1.2.2 Relevant Clinical Information 2007 to 2009…

In January 2008 there was a multi-disciplinary meeting, including Mr H’s relatives, prior to the forensic community team taking over responsibility for Mr H. The clinical records report that:

  • Mr H continued not to take responsibility for the events which occurred in 2006. • Mr H was more interactive with his brothers.
  • Mr H was venturing outside of his brother’s home, which he had not done prior to the incident in 2006.
  • Mr H was maintaining the boundary of not being in contact with his mother and only seeing her in the presence of other family members. • Mr H’s relatives remained concerned about possible future risks.
  • Mr H’s then forensic consultant psychiatrist highlighted Mr H’s persistent denial about what happened in 2006.
  • Mr H was to remain on depot medication.
  • Mr H’s brother was content to provide accommodation for Mr H when he was discharged from the low secure facility.

Discharge from the low secure in-patient facility occurred on 19 February 2008.

19 February 2008 to 2 November 2009

Following Mr H’s discharge from the In-patient Services to the community forensic service, he was monitored on a weekly basis by his care co-ordinator. He also attended outpatient appointments with his sector consultant.4 At the time of his discharge he was on depot medication, which he continued to take until May 2008, when Mr H changed to oral medication. This medication was Aripiprazole 10mg daily, which was increased after three weeks to 15mg a day.  

In August 2008, at a CPA meeting, the clinical records reported:

  • Mr H showed no signs of psychosis and was medication-compliant.
  • Mr H advised that he was now responsible for his medication, and had been since 14 July 2008, and his brother no longer watched him taking his medication. He also reported some side-effects, including a dry mouth and agitation in his legs.
  • Mr H had visited his mother in the presence of another adult and that he had also been looking for work…

The next CPA meeting was scheduled for 17 November 2008. In the event, it occurred on 6 December 2008.   The December CPA meeting focused on Mr H’s discharge from the community forensic team to general adult mental health services…

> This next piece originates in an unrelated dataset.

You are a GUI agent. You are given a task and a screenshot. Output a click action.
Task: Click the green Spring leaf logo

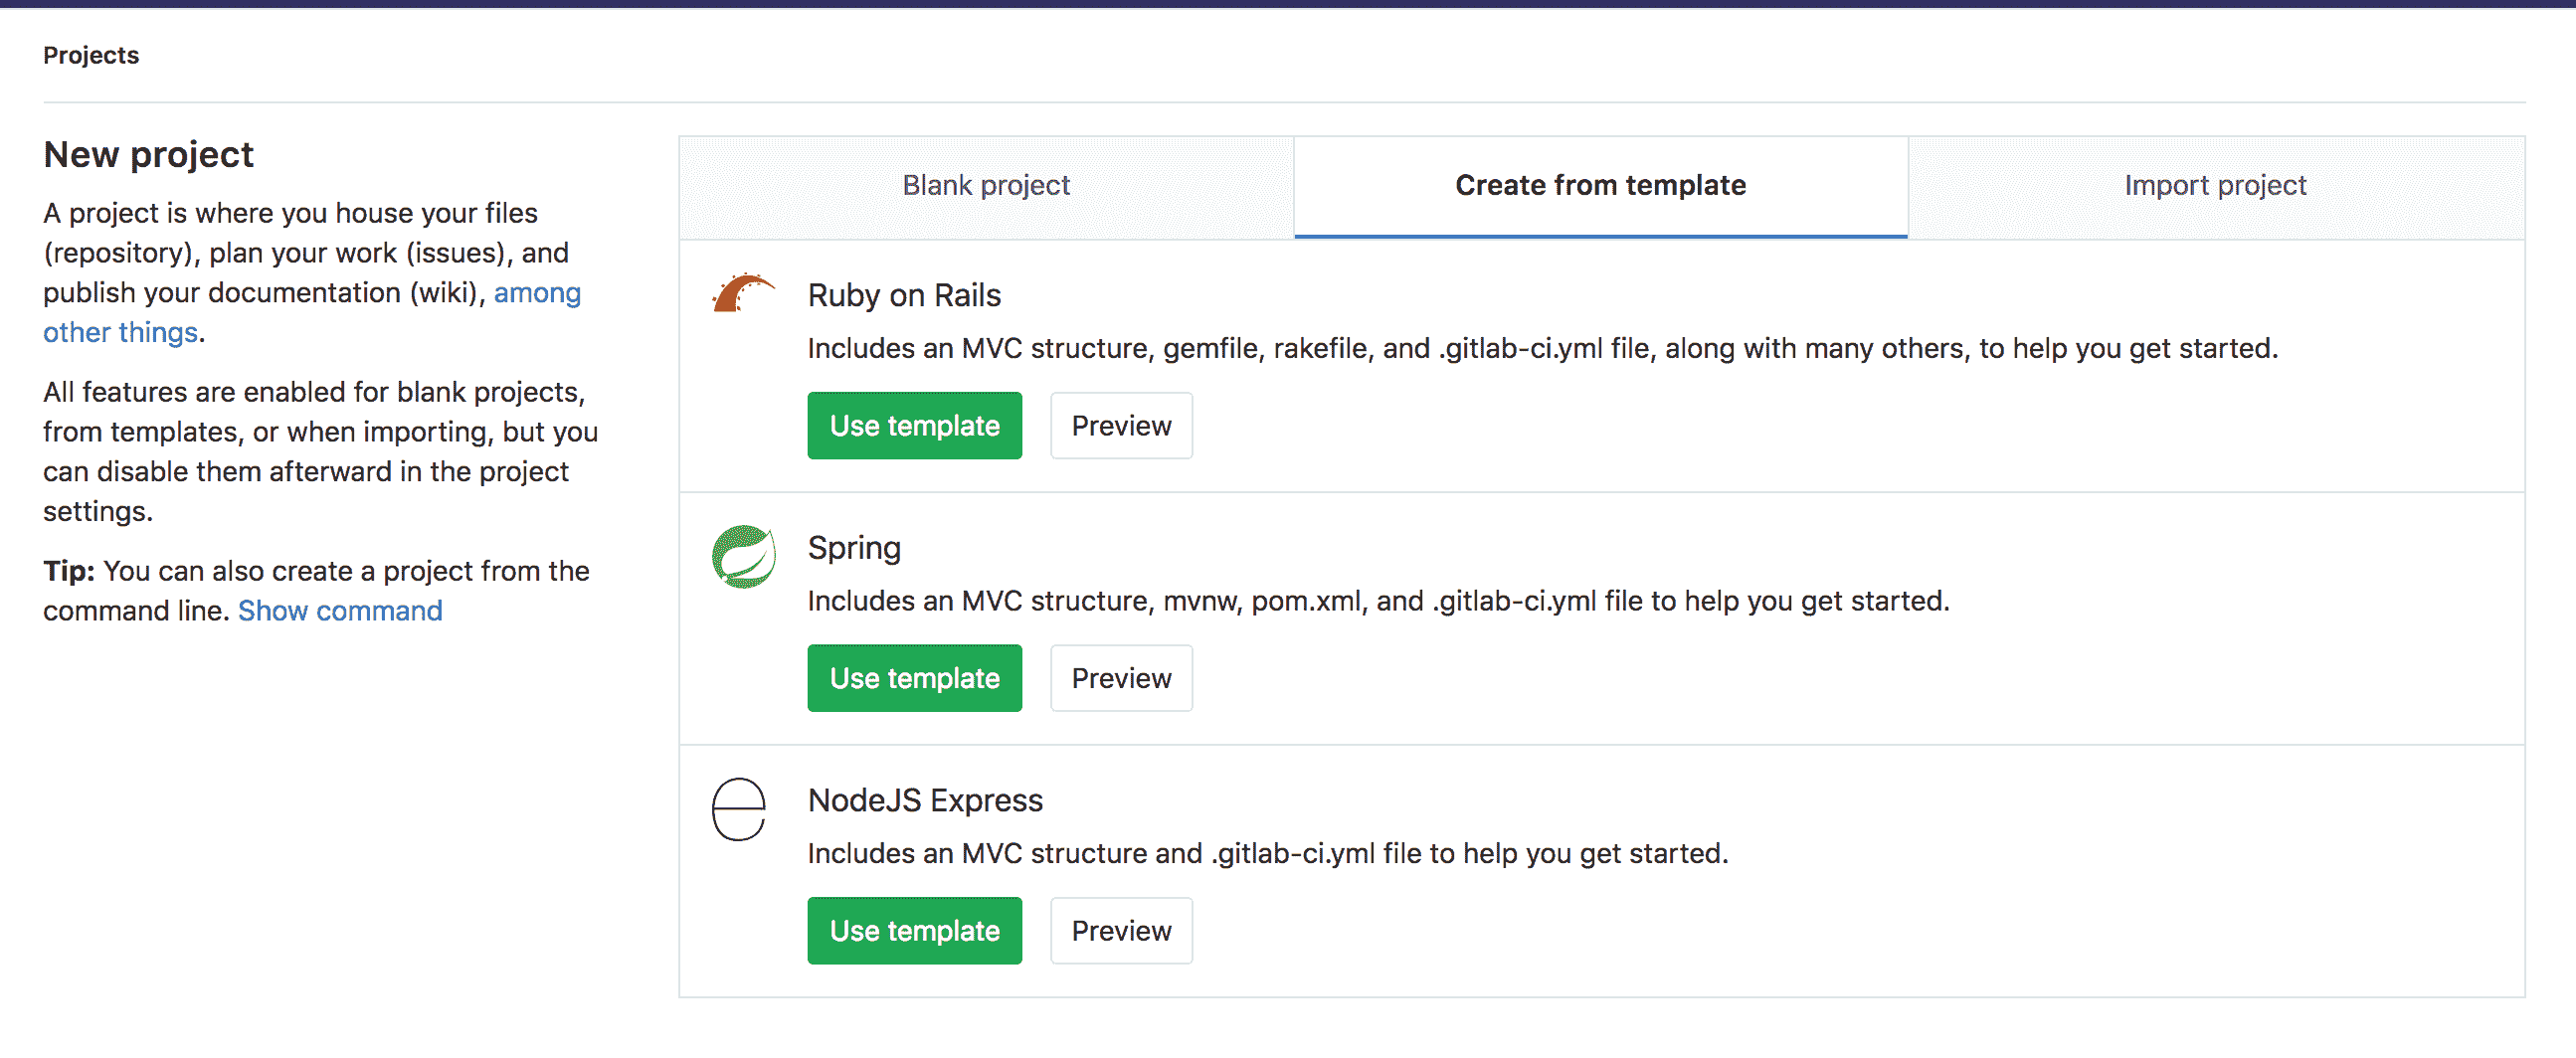pyautogui.click(x=743, y=556)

On 17 April 2009 Mr H’s community forensic care co-ordinator wrote to the team leader of the CMHT with the purpose of referring Mr H to that team. In this letter, the forensic care co-ordinator informed his colleague that “[Mr H] no longer presents a risk to himself or others”.

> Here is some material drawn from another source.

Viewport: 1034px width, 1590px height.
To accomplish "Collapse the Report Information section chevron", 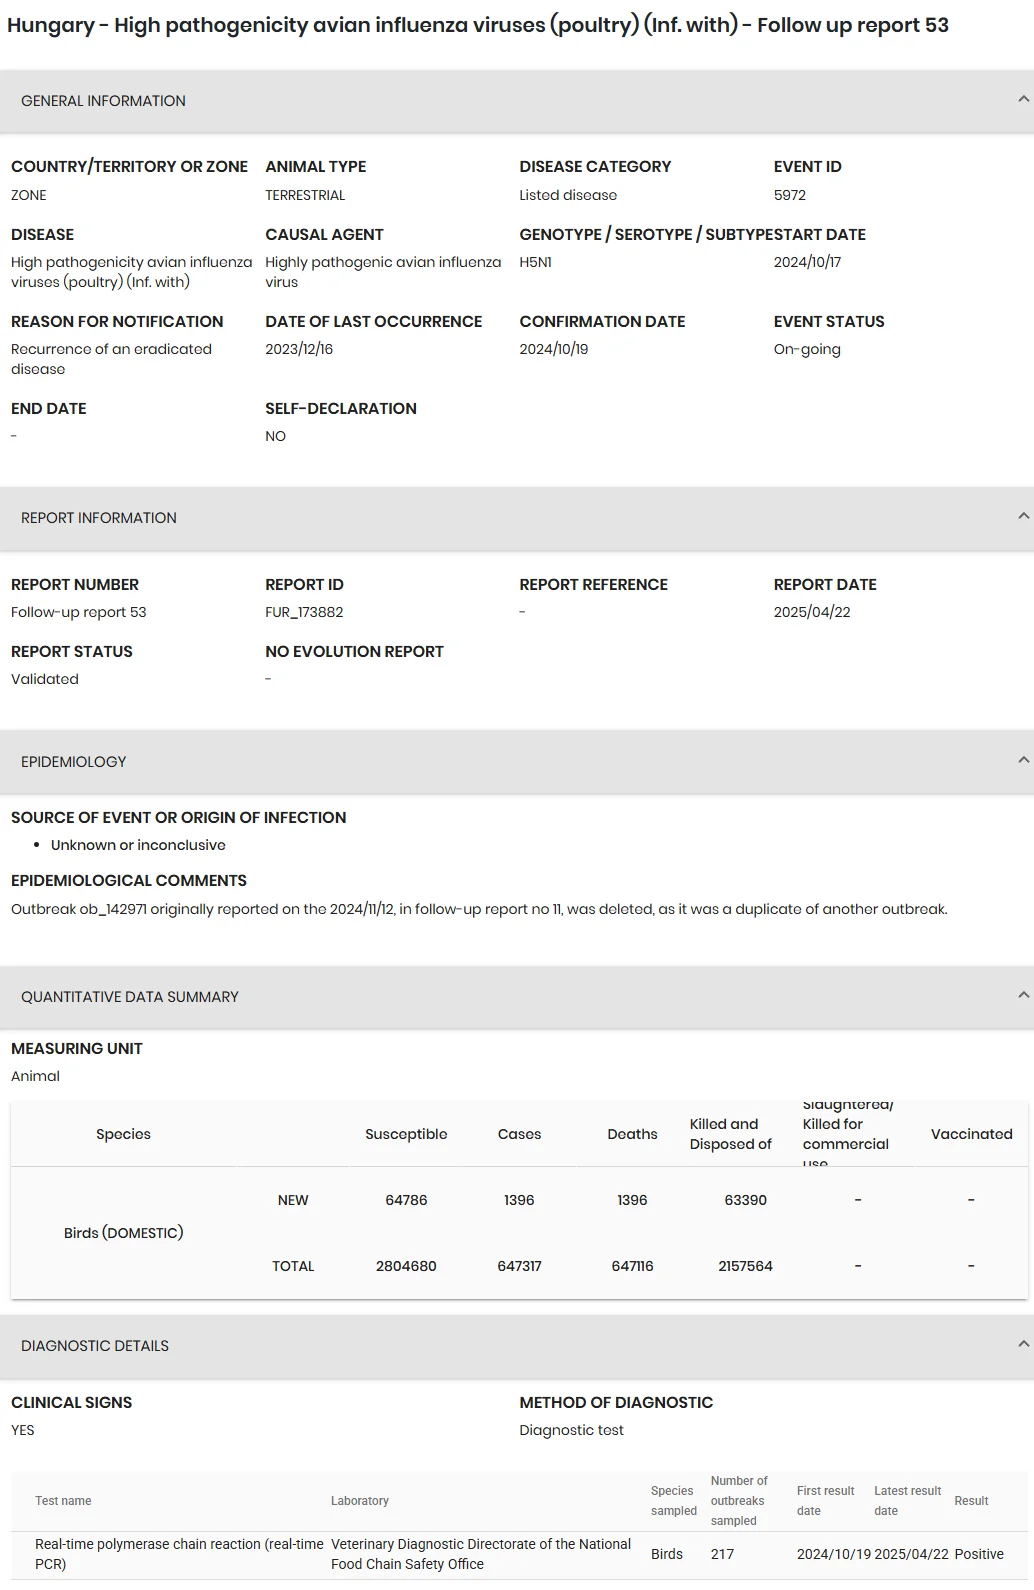I will click(x=1023, y=516).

On 1 June 2009 Mr H attended his first outpatient appointment with his new community consultant psychiatrist. The outpatient letter generated as a consequence of this and sent to Mr H’s previous ‘sector consultant’ indicated that Mr H was very low risk and that it was appropriate for him to be discharged from forensic services to general adult services.

The letter also noted Mr H to be symptom-free, and that he accepted his diagnosis of paranoid schizophrenia. Mr H was noted as requesting to stay under the medical care of his pre-existing ‘sector consultant’, and the CMHT consultant advised that he would discuss this with his team and also the allocation of a care co-ordinator for Mr H.

Between 2 December 2009 and 14 January 2010 the community support worker  met with Mr H on two occasions: once in a local department store (December) and the second at the house of Mr H’s brother (13 January 2010). Text and telephone contact had also occurred during this period, as Mr H requested the re-arrangement of planned meetings owing to unfavourable weather conditions.

14 January 2010: The community support worker set out a closing summary on Mr H’s file as he was leaving the community mental health team. The record the community support worker made communicated clearly that Mr H required meetings every other week at the department store and that monitoring of Mr H was required.

18 February 2010: Mr H attended an outpatient appointment with his CMHT consultant psychiatrist. No concerns were identified and a review was planned for three to four months’ time.

7 June 2010: Mr H attended an outpatient appointment with his CMHT consultant psychiatrist. The record made suggested that Mr H presented as well. However, it was also noted that he could no longer work at his brother’s restaurant.

25 June 2010: Mr H assaulted his mother who subsequently died of her injuries.